Padres Livid After Anthony Rizzo Home Plate Collision Knocks Catcher Out of Game (Video)
A few years back Major League Baseball implemented new rules concerning home plate collisions in an effort to avoid horrific injuries like the one that knocked Giants superstar Buster Posey out for the entire 2011 season. As a result, we rarely see what old school fans call the most exciting play in baseball anymore. But we did see one in Chicago on Monday night.
In the bottom of the sixth, with the Padres holding a 2-1 lead, Cubs first baseman and all-around swell guy Anthony Rizzo barrelled into Padres catcher Austin Hedges trying to turn a pop fly into a game-tying sac fly.
Take a look:
Hedges was slow to get up after getting the out and eventually left the game with a bruised thigh.
After the game, Padres manager Andy Green was pretty pissed.

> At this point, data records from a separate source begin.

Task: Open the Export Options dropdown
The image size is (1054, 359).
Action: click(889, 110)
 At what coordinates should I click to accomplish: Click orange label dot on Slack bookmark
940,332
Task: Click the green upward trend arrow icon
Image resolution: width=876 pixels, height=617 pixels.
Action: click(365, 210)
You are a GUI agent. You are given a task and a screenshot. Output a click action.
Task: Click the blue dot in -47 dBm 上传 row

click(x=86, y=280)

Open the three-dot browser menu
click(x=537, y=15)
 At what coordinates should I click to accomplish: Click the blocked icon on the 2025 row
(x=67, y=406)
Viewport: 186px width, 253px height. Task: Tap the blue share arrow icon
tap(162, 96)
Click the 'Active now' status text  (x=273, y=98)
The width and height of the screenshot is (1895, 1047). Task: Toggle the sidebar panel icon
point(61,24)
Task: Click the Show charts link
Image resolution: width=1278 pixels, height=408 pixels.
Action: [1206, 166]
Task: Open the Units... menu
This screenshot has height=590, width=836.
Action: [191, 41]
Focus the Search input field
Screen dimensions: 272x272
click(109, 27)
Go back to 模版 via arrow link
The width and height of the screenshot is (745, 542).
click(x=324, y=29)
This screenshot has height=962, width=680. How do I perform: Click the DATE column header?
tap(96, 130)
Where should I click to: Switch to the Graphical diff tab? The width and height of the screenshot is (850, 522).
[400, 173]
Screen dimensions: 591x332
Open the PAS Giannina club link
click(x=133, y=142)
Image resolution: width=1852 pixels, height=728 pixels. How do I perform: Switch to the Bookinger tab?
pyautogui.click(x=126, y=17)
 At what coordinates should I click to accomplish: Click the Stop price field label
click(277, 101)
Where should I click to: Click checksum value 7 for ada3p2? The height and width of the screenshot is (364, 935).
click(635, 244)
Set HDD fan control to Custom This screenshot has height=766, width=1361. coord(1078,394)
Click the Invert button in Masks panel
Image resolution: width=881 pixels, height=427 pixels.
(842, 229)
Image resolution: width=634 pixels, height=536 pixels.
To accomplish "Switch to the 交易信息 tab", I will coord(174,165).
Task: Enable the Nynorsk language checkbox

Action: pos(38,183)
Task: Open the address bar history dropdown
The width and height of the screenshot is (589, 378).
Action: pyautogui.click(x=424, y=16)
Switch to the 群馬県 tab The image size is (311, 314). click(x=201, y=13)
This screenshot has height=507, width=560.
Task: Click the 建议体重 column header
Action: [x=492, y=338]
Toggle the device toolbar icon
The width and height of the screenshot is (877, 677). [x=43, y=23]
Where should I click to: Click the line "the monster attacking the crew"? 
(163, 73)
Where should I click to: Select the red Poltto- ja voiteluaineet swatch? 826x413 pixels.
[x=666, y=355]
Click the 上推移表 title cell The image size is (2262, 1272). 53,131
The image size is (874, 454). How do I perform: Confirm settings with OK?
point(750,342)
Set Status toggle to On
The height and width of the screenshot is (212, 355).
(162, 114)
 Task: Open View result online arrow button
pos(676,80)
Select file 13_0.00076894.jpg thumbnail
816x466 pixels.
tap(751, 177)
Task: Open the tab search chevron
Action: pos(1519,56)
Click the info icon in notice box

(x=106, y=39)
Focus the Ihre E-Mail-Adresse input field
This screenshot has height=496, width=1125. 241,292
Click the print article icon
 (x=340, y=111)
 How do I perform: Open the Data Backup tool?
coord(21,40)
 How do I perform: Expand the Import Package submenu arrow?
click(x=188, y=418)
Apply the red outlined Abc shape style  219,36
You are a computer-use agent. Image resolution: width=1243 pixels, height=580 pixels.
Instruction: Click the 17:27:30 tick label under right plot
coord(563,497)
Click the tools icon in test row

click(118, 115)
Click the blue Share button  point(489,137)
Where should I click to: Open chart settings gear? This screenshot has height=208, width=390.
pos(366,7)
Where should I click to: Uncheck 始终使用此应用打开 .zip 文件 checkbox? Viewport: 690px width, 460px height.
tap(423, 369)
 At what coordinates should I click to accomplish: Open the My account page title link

“I think you look at that play, and it’s a fairly egregious violation of the rule,” he told Padres beat reporter Dennis Lin. “I think it’s a cheap shot. I’m not saying [Rizzo’s] a dirty player at all. No one is saying that. He clearly deviated from his path to hit our catcher and took our catcher out. The rule exists to protect him. It’s a disheartening play.”
For those wondering, MLB’s official rule (7.13) does not actually ban collisions. It stipulates that “a runner attempting to score may not deviate from his direct pathway to the plate in order to initiate contact with the catcher (or other player covering home plate), or otherwise initiate an avoidable collision.”
When you look at the replay again and pause at the moment of impact, it certainly seems like Green’s interpretation of the play is correct. Rizzo appears to deviate from his path to home plate ever so slightly so as to make contact with Hedges.
For his part, Rizzo defended the play by citing numerous conversations with umpires.
“I’ve talked to a lot of umpires about this rule,” he told CSN Chicago’s Patrick Mooney. “My understanding is: If they have the ball, it’s game on.”
Sounds like Andy Green should really be pissed at the umpires who gave Rizzo their liberal interpretation of the collision rule.